Author Maurice Hamilton has chosen to chronicle not just 2007 but also another gripping season, 1986, in which the title also went down to the wire with three drivers in play. He was on the scene for every race in each of them, and for all of those in between, so is perfectly placed not just to tell the two very different stories but also to contrast them, and therein lies the hook in this account.
In 1986 there was a Brit, Nigel Mansell, fighting a Frenchman, Alain Prost, and a Brazilian, Nelson Piquet. Mansell and Piquet were team-mates who hated one another, while Prost was the outsider.
Fast forward to 2007, when another Brit, Lewis Hamilton, went up against his team-mate, the Spaniard Fernando Alonso, who was reigning champion, with Kimi Raikkonen as the outsider. There were tensions between Hamilton and Alonso too and, just as in 1986, the outsider came through to win.
But there the similarities end, for no season in Formula One history has been so acrimonious, nor so riddled with politics. Even the governing body, the FIA, had to answer allegations against its own conduct.
Primarily, this is the story of a proud man, Ron Dennis of McLaren, who was to discover in the cruellest terms that he knew less than he thought about what was happening within his team as he was betrayed by his chief designer, Mike Coughlan, who received stolen Ferrari data from his friend Nigel Stepney.
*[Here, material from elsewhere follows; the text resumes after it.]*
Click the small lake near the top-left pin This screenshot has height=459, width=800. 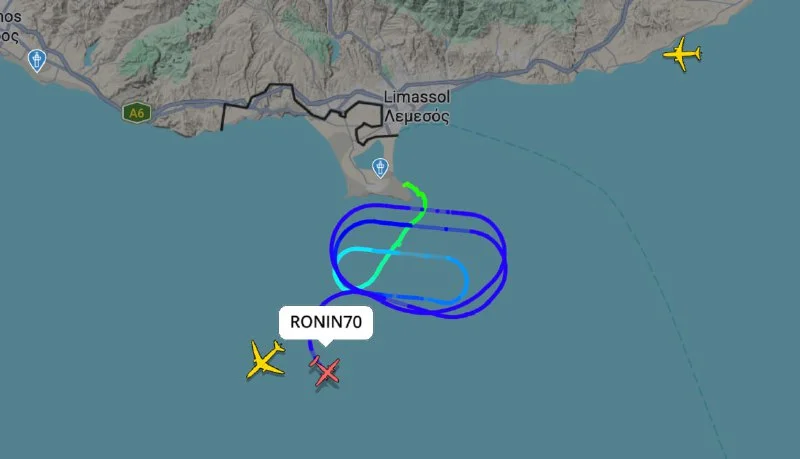tap(90, 54)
It is a parable of Formula One, primarily of its greed and self-interest. As Hamilton rightly concludes, what happened to McLaren in 2007 was motor racing's equivalent of a tsunami. When the waters receded, the sport's sense of fair play and honour had been swept out to sea.
There have, inevitably, been further developments since Hamilton's book was finished, but this remains a beautifully researched account of what happened.
But be warned: it is an unedifying tale that will change your view of a once-great sport.